Unsere Literaten und Medienberichterstatter werden hier mit einer historischen Aufgabe konfrontiert: Die Schaffung kosmopolitischer Brücken durch die gesamte Region. Dies ist weit mehr als nur ein einfacher Austausch von Nachrichten und Literatur, sondern auch eine gewaltige erkenntnistheoretische Herausforderung. Dem gerecht zu werden ist unmöglich, wenn man nicht auch dem bösen Zwilling des islamischen Salafismus und Fundamentalismus und dem, was der verstorbene iranische Autor Jalal Ale Ahmad einmal Gharbzadegi (oder Verwestlichung), einer naiven Imitation alles Westlichen, genannt hat, entgegenwirkt.

Wir müssen die Geschichte des gemeinsamen Universums, das wir einst bewohnt haben, ausgraben und wiederentdecken – von Sarajevo bis Peshawar, von Samarkand bis Khartoum.

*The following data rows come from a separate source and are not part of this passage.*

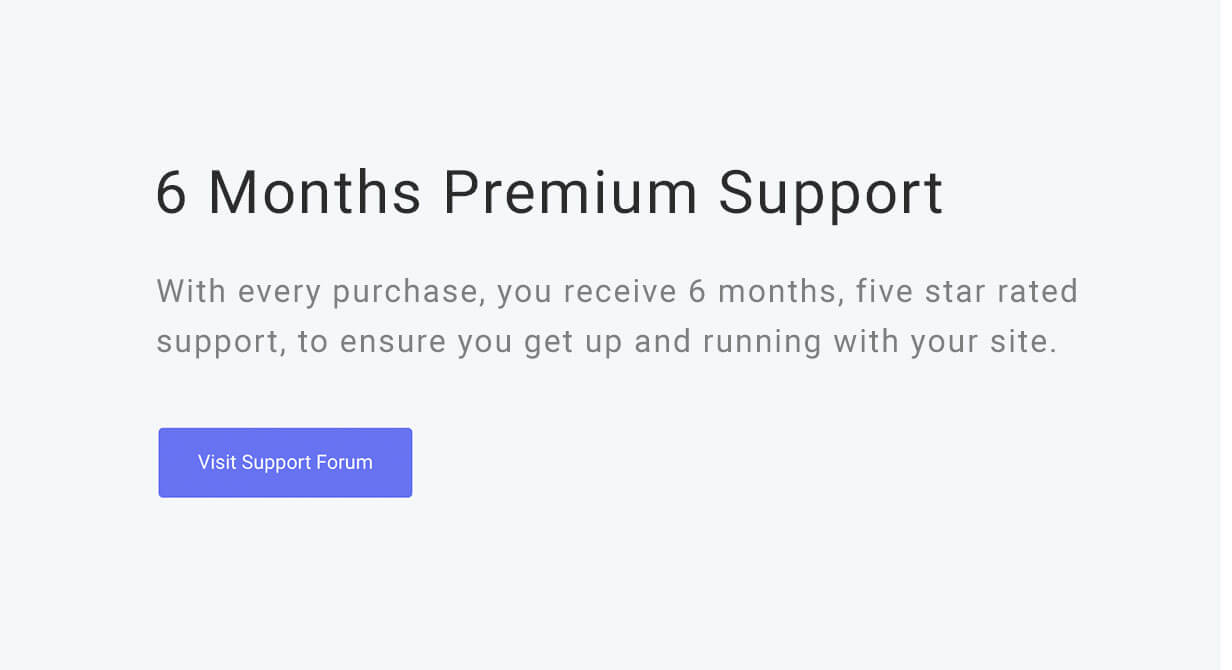Click the paragraph line starting With every purchase
Image resolution: width=1232 pixels, height=670 pixels.
[618, 293]
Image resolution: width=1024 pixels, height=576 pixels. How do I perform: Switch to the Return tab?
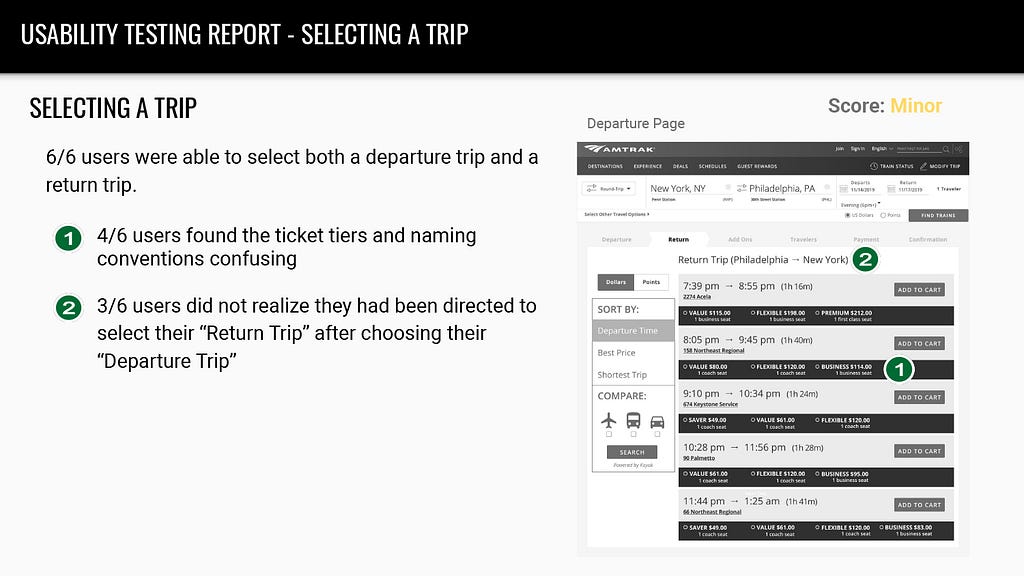click(x=679, y=239)
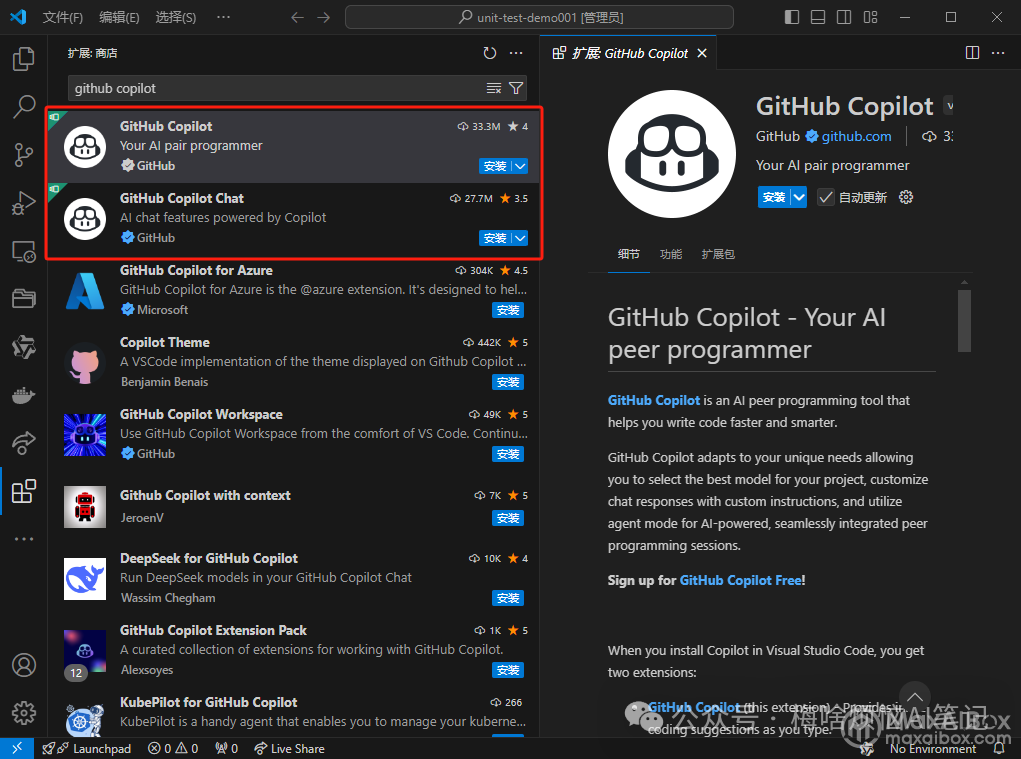Expand the 安装 button dropdown in the details pane
Viewport: 1021px width, 759px height.
[x=798, y=197]
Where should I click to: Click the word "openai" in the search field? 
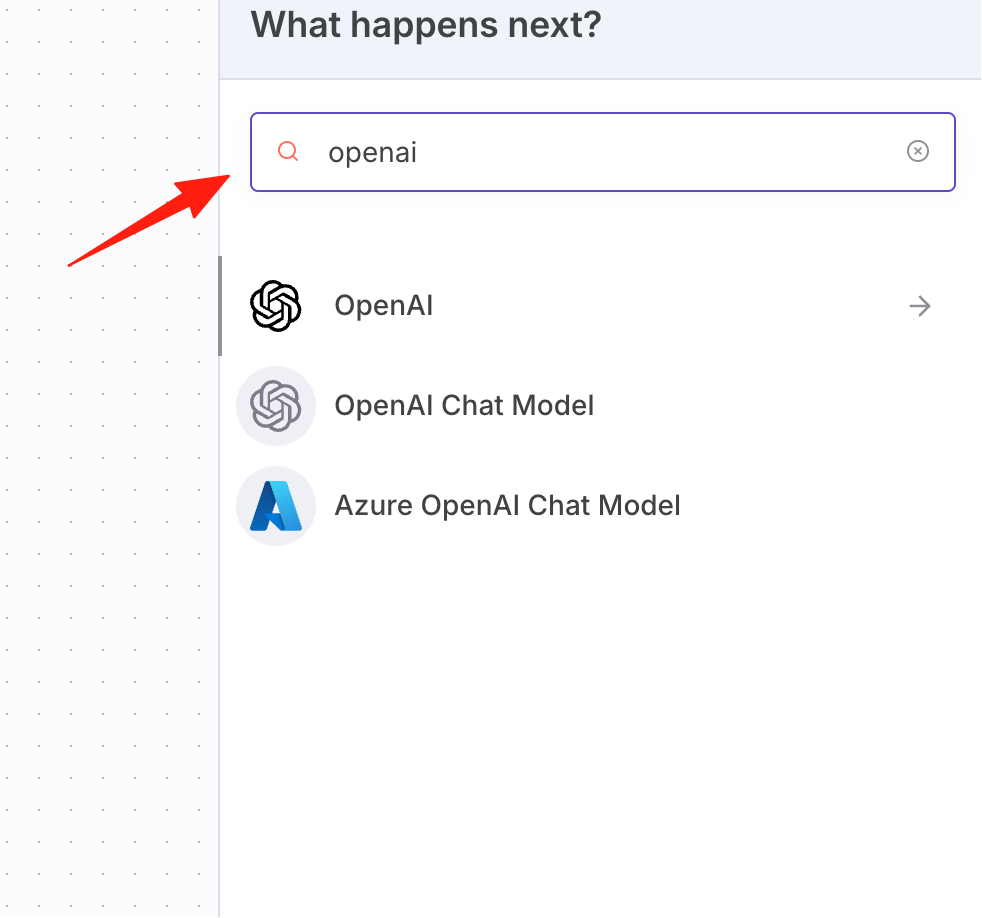coord(373,153)
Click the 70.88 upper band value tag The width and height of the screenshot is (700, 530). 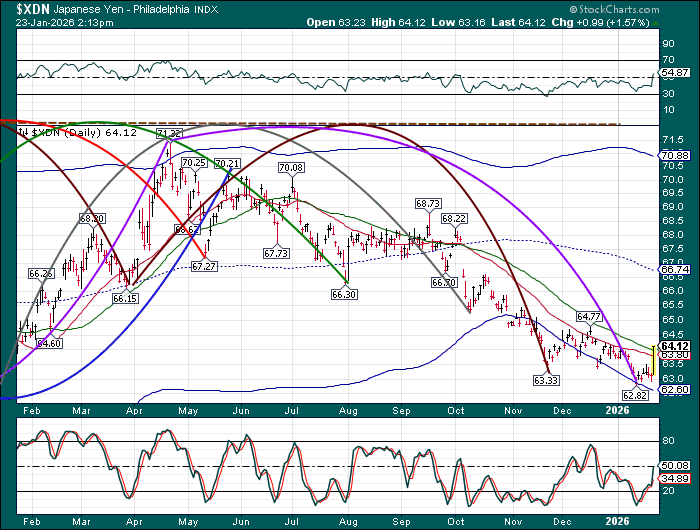point(676,155)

Wir müssen die Lehre und Literatur, die auf den Realitäten unserer Region basiert und die auf dem transnationalen Austausch zwischen unseren Ländern aufgebaut ist, weiterentwickeln.

Solch ein Projekt erscheint beeindruckend und gewaltig, aber Istanbul ist sicherlich ein guter Ort um damit anzufangen.